C'est un doublé tricolore magnifique, mais c'est surtout une victoire sur le sort pour Emilien Jacquelin.
Deuxième derrière son compatriote Eric Perrot, le Dauphinois a signé un somptueux 20/20 au tir.
Une performance d'autant plus incroyable qu'il sort d'une semaine de calvaire physique, luttant contre la maladie depuis Ruhpolding.
Fièvre, oreilles bouchées et exploit
Sur la piste de Nove Mesto, Jacquelin n'était pas à 100%. Il a révélé avoir couru dans un état que le corps médical désapprouverait probablement.

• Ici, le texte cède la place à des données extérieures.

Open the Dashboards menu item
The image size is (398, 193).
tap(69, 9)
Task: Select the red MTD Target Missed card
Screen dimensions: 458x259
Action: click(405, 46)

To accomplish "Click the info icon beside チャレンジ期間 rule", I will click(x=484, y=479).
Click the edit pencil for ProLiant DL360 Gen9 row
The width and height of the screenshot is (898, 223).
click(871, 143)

« La semaine dernière, j’avais de la fièvre, les oreilles bouchées...Je l'ai senti en arrivant ici. Il y avait vraiment le contre-coup où le corps avait besoin de récupérer parce que quand on est malade.

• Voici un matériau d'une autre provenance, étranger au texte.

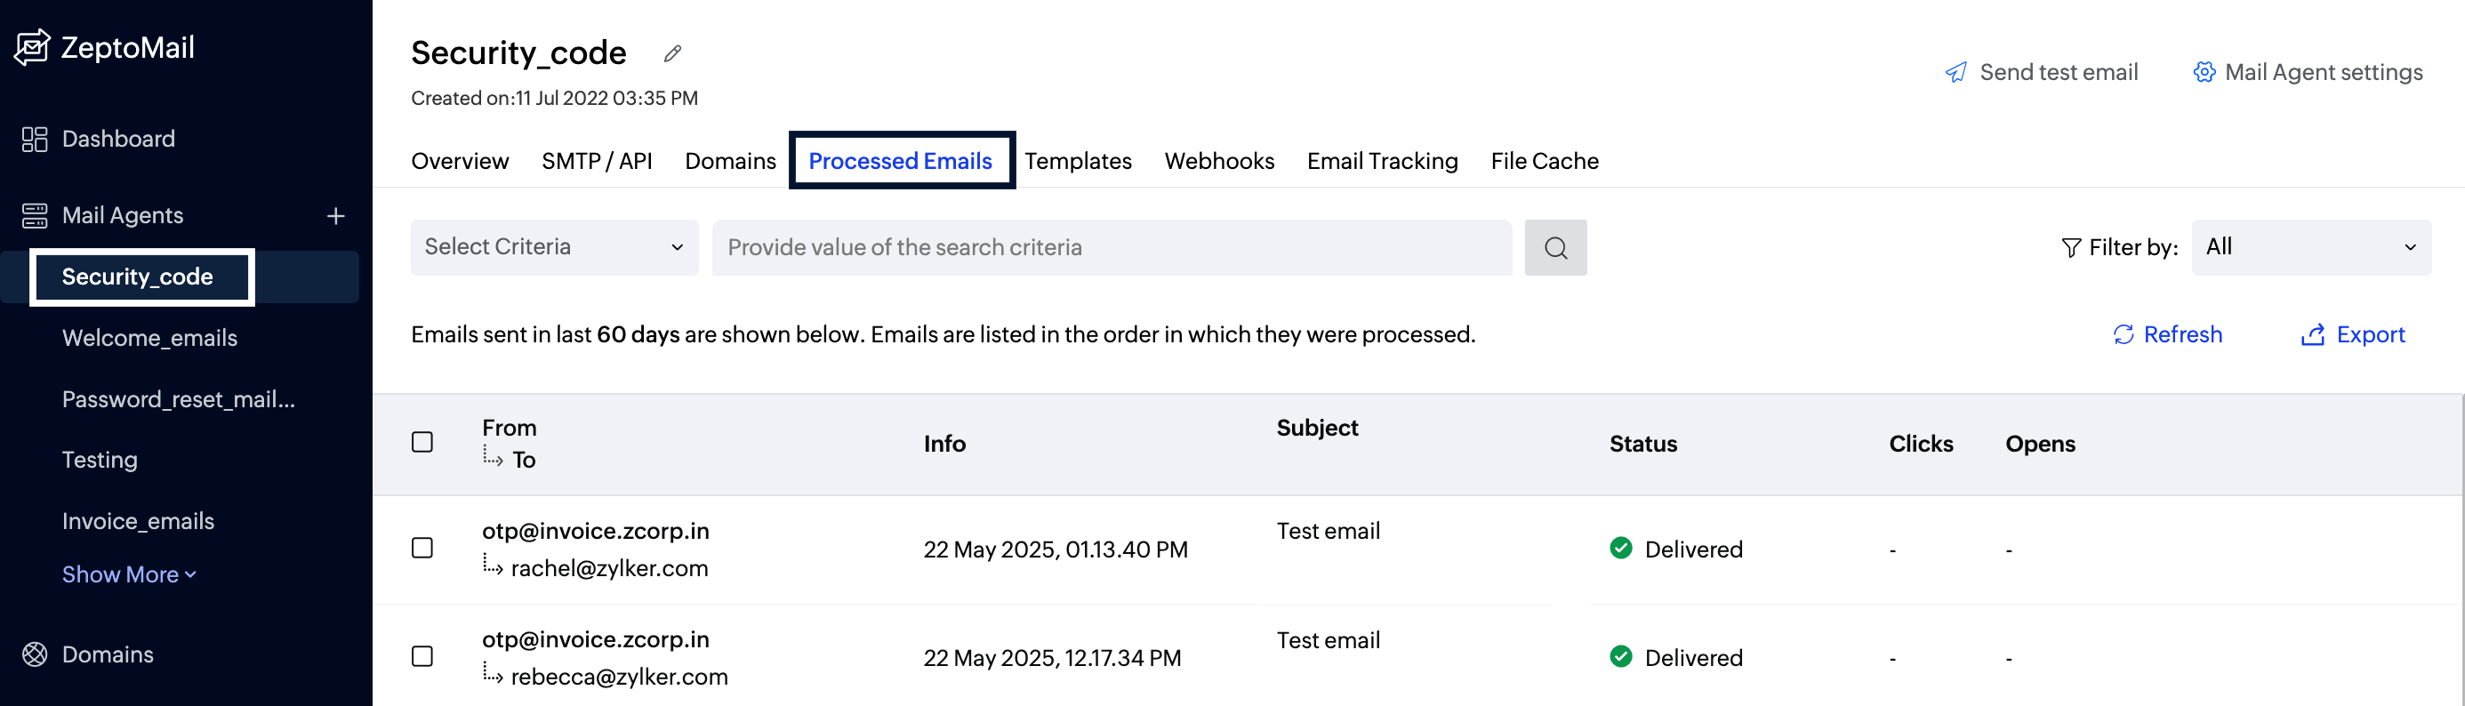Click the ZeptoMail logo icon
The image size is (2465, 706).
point(33,47)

Je pense qu’aucun médecin ne prescrit réellement de disputer deux Coupes du monde et de jouer les podiums pour guérir d’une maladie. »
La pièce manquante du puzzle
Malgré le "contrecoup" physique, Jacquelin a fait preuve d'une "patience" et d'un calme olympien face aux cibles pour aller chercher ce qui lui manquait : son tout premier podium en carrière sur l'Individuel.
« Il ne me manquait que ça dans ma carrière... J'avais fait pas mal de belles places, toujours des top 15. Donc au moins, c’est fait », savoure-t-il, au micro de la chaine l'Equipe.
En terminant à 41 secondes de la victoire, il prouve que même diminué, il reste un danger permanent pour les meilleurs.